The androgens and oestrogens

The androgens and oestrogens represent the major male and female sex hormones respectively (Figure 11.B3). The testicular Leydig cells represent the primary source of androgens in the male, of which testosterone is the major one. Testosterone, in turn, serves as a precursor for two additional steroids, i.e. dihydrotestosterone and the oestrogen called oestradiol. These mediate many of its biological effects.

Females, too, produce androgens, principally in the follicular theca cells. Androgens are also produced in the adrenals in both male and females.

The biological activities of androgens (only some of which are specific to males) may be summarized as:

• promoting and regulating development of the male phenotype during embryonic development;




ß-Oestradiol Oestriol

Figure 11.B3 Androgen and oestrogen structures

• promoting sperm cell synthesis;

• promoting development and maintenance of male secondary sexual characteristics at/after puberty;

• general growth-promoting effects;

• behavioural effects (e.g. male aggressiveness, etc.);

• regulation of serum gonadotrophin levels.

The follicular granulosa cells are the major site of synthesis of female steroid sex hormones: the oestrogens. P-Oestradiol represents the principal female follicular oestrogen. Oestriol is produced by the placenta of pregnant females. Oestriol and oestrone are also produced in small quantities as products of P-oestradiol metabolism.

Testosterone represents the immediate precursor of the oestrogens, the conversion being catalysed by the aromatase complex, i.e. a microsomal enzyme system. The biological actions of oestrogens may be summarized as:

• growth and maturation of the female reproductive system;

• maintenance of reproductive capacity;

• development and maintenance of female secondary sexual characteristics;

• female behavioural effects;

• complex effects upon lipid metabolism and distribution of body fat;

• regulation of bone metabolism (oestrogen deficiency promotes bone decalcification, as seen in postmenopausal osteoporosis).

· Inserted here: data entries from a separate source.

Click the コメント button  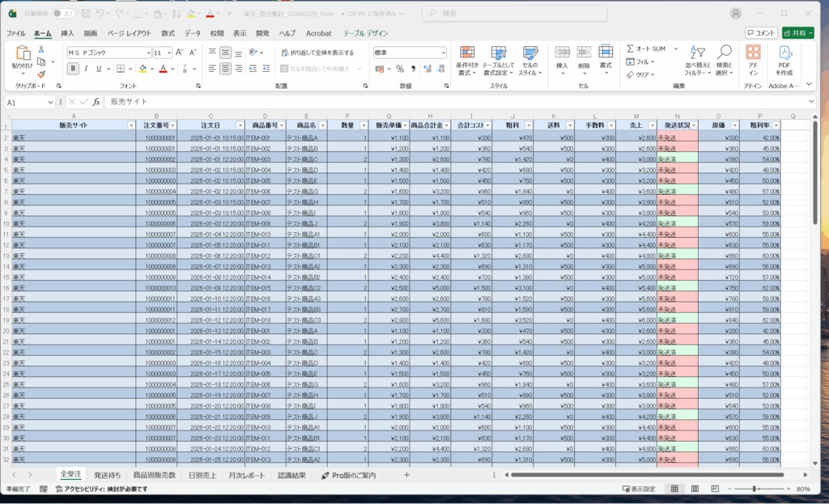coord(763,33)
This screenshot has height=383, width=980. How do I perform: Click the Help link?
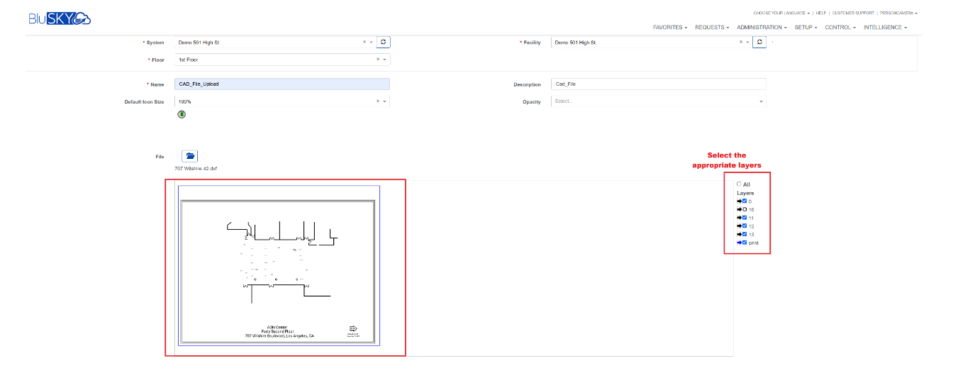pyautogui.click(x=821, y=13)
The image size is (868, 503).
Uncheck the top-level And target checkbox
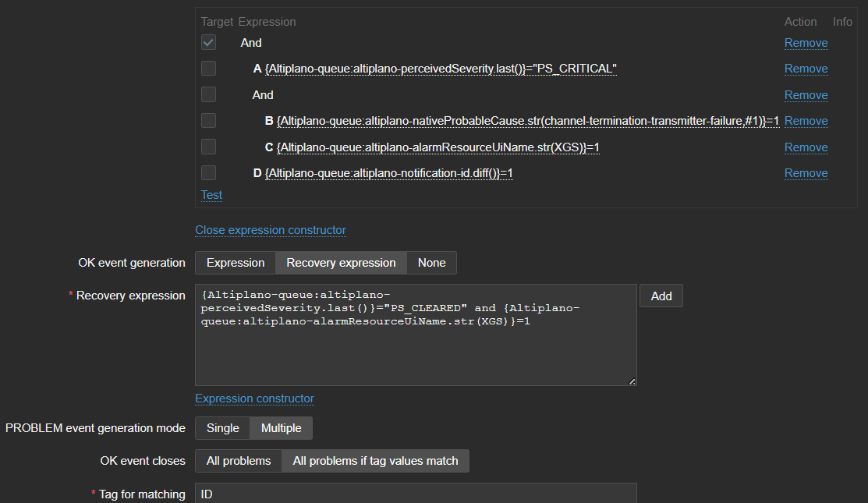click(x=208, y=43)
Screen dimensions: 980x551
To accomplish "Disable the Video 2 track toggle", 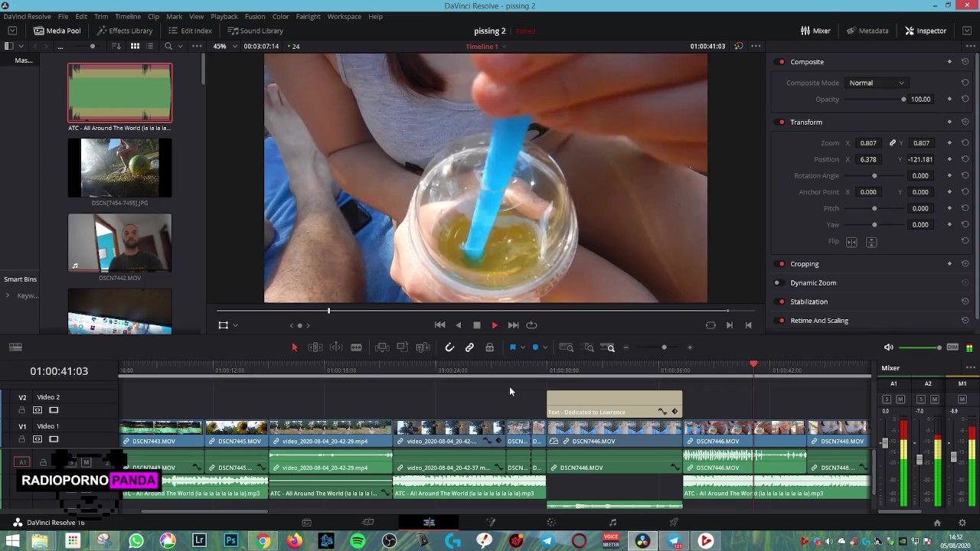I will (x=54, y=410).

family of proteins. The inhibins are heterodimers consisting of a- and P-polypeptide subunits. Ac-tivins are PP dimers. The mature form of the a-subunit is termed ac, and it consists of 134 amino acid residues. Two closely related (but structurally distinct) P-subunit forms have been characterized: PA and PB. These exhibit in excess of 70 per cent amino acid homology and differ in size by only a single amino acid. The naming and polypeptide composition of the inhibin/activin family may be summarized as follows:

Inhibins and activins were initially identified as gonadal-derived proteins capable of inhibiting (inhibin) or stimulating (activin) pituitary FSH production (Figure 11.10). The major gonadal sites of inhibin synthesis are the Sertoli cells (male) and granulosa cells (female). In addition to

Female Male

- Positive feedback

Figure 11.10 Interrelationships between various hormones regulating reproductive function in the male and female. Particular emphasis is placed upon the regulatory effect many have on the production levels of additional reproductive hormones targeting the pituitary, the inhibins/activins likely play a direct (mutually antagonistic) role as paracrine/autocrine regulators of gonadal function.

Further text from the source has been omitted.